- [Task directions]
Return the records exactly as they appear below, omitting the pictures.

[Screenshot grounding data]
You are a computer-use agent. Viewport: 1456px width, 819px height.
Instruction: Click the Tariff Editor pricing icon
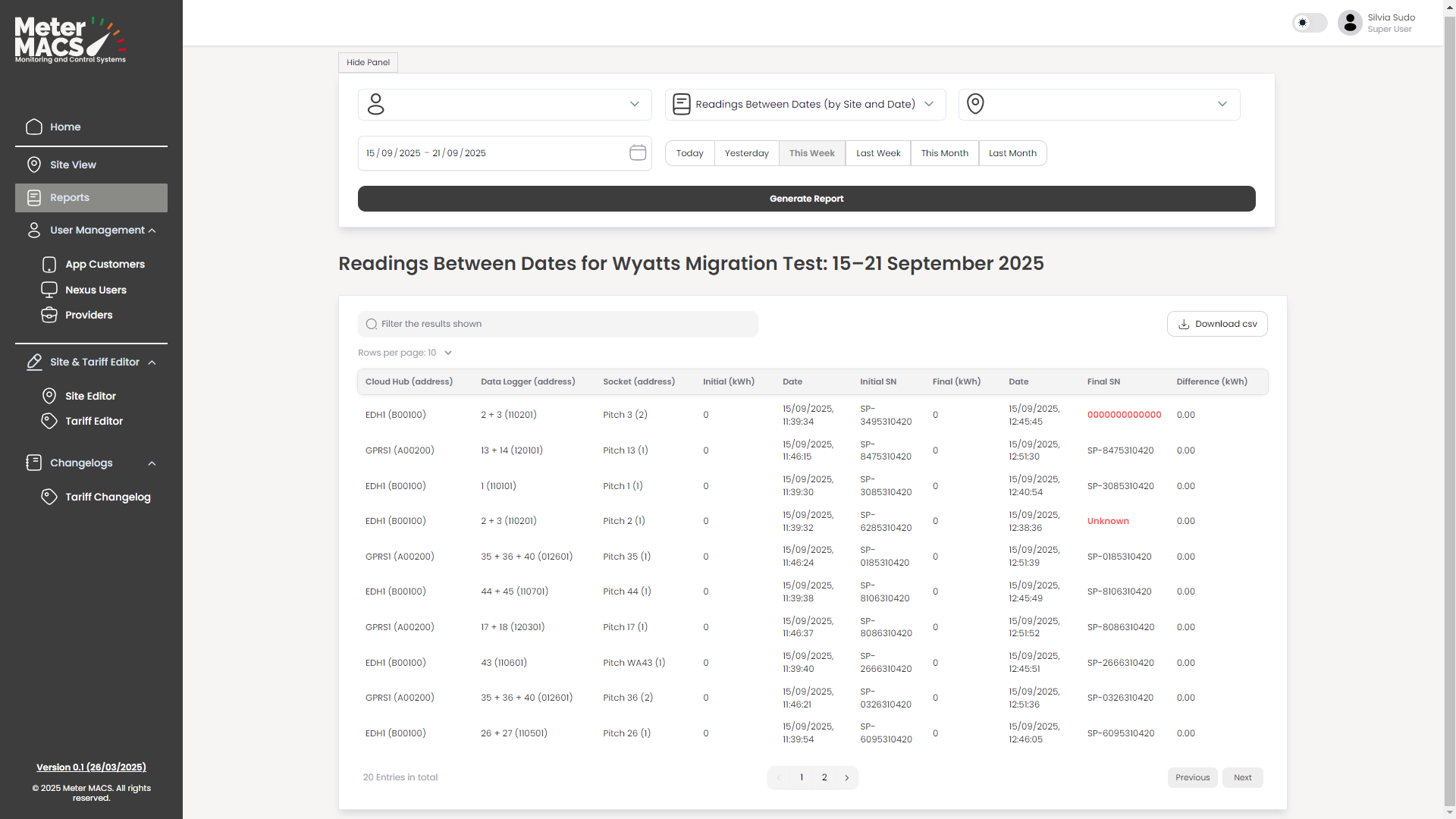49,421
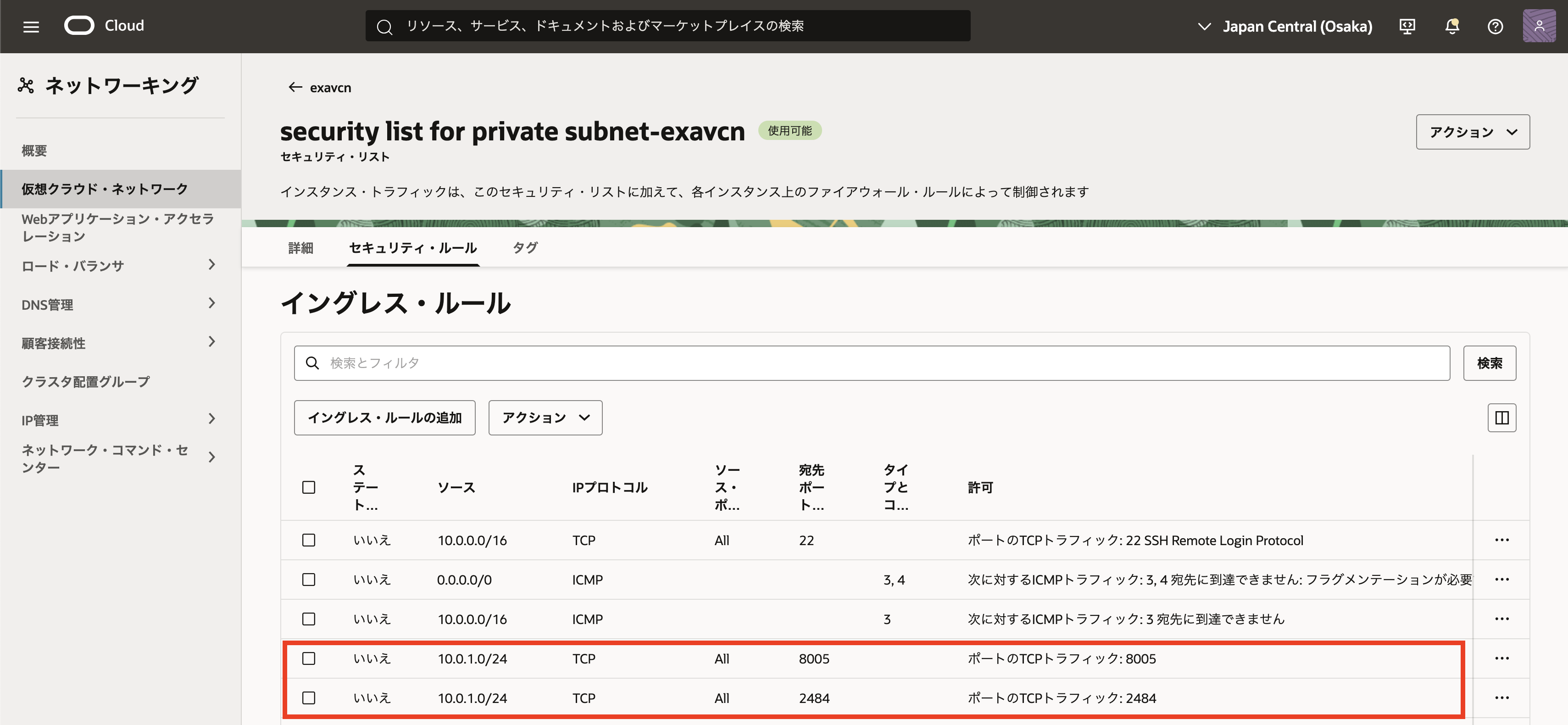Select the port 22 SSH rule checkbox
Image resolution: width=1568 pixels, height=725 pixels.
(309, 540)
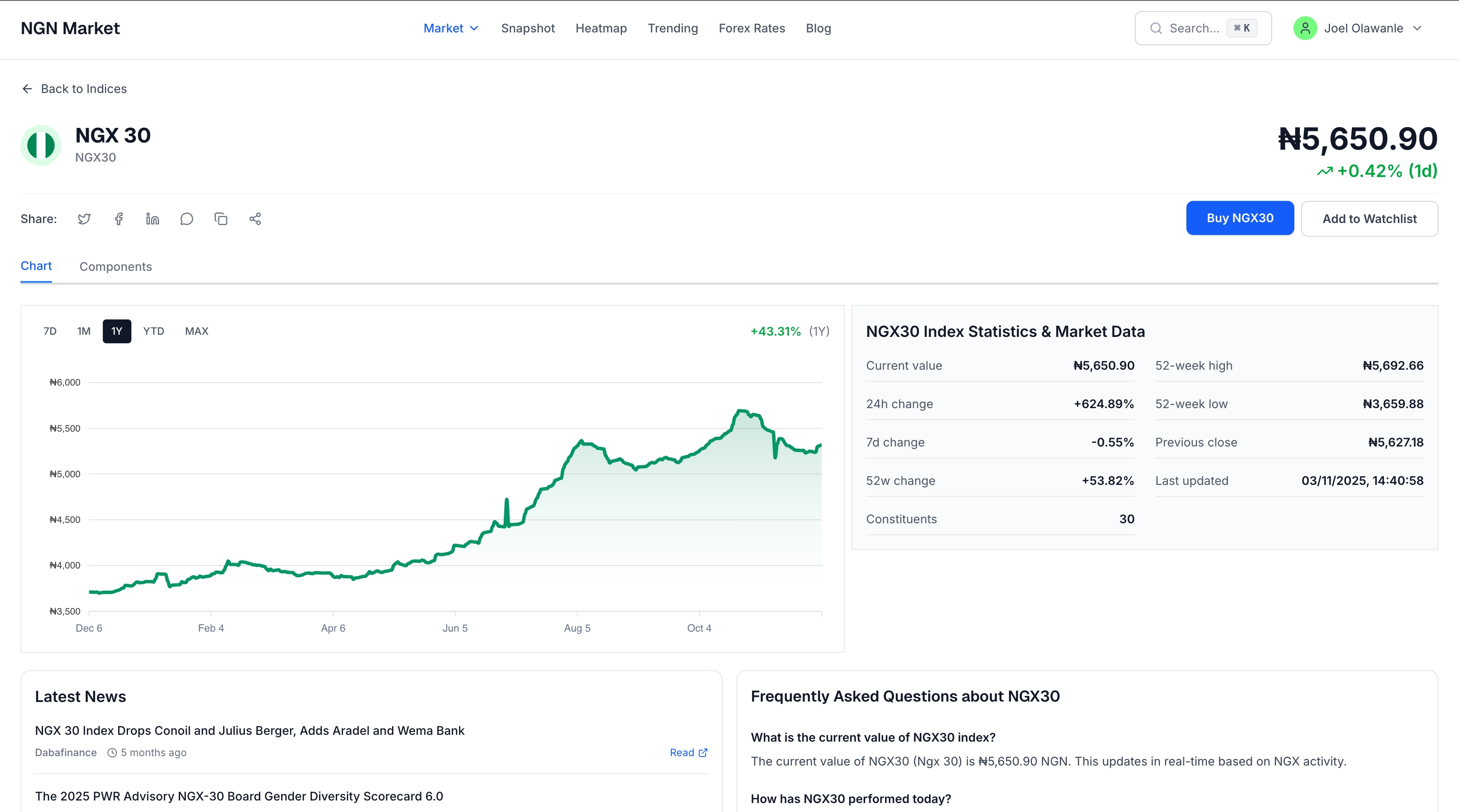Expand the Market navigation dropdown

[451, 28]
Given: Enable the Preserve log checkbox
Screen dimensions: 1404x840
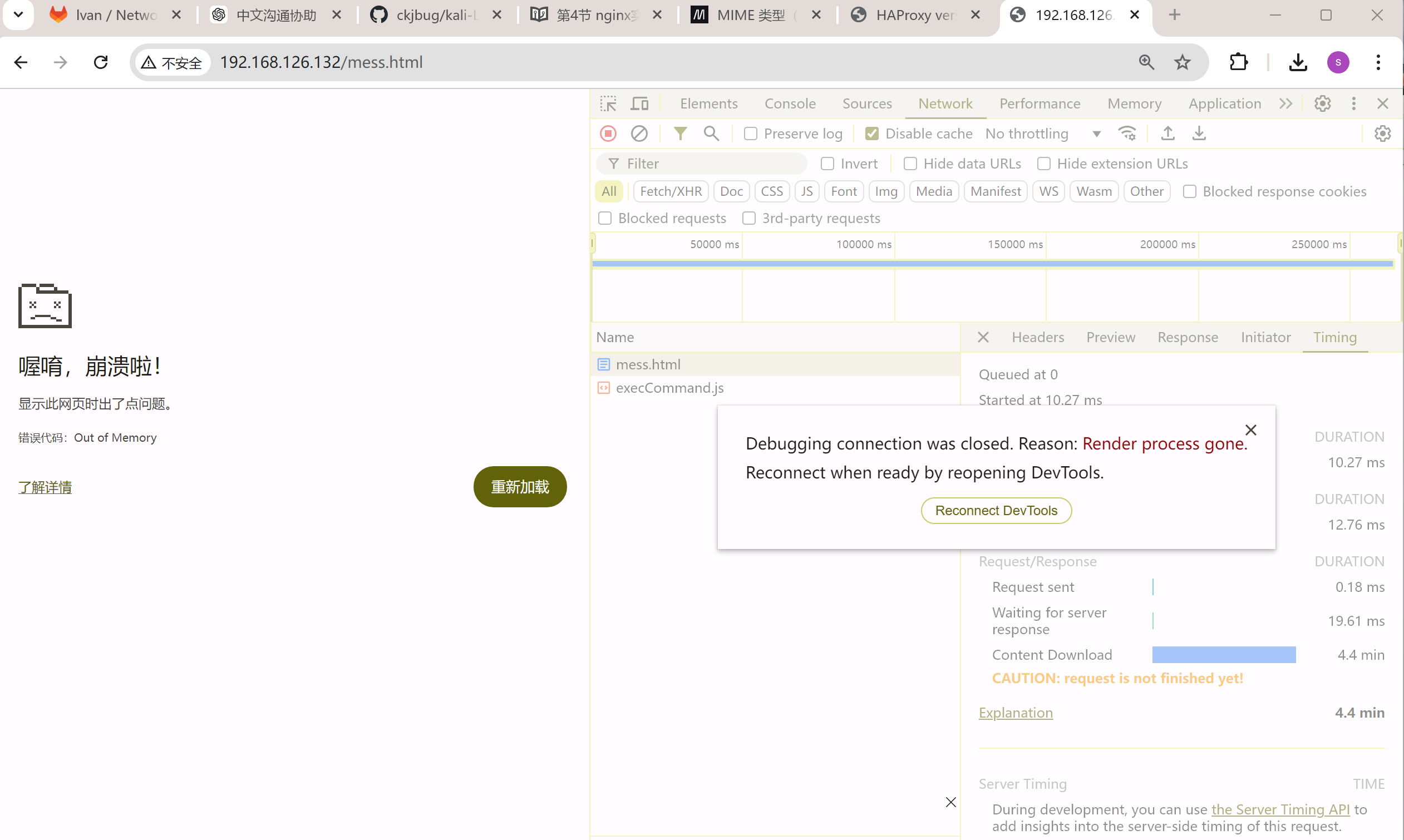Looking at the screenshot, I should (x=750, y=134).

- [Exercise result]
You are a computer-use agent. Viewport: 1456px width, 819px height.
Instruction: Click the Tariff Editor pricing icon
49,421
Select the port 22 SSH rule checkbox
Image resolution: width=1568 pixels, height=725 pixels.
(309, 540)
Expand the Market navigation dropdown

[451, 28]
Given: Enable the Preserve log checkbox
Screen dimensions: 1404x840
Looking at the screenshot, I should (x=750, y=134).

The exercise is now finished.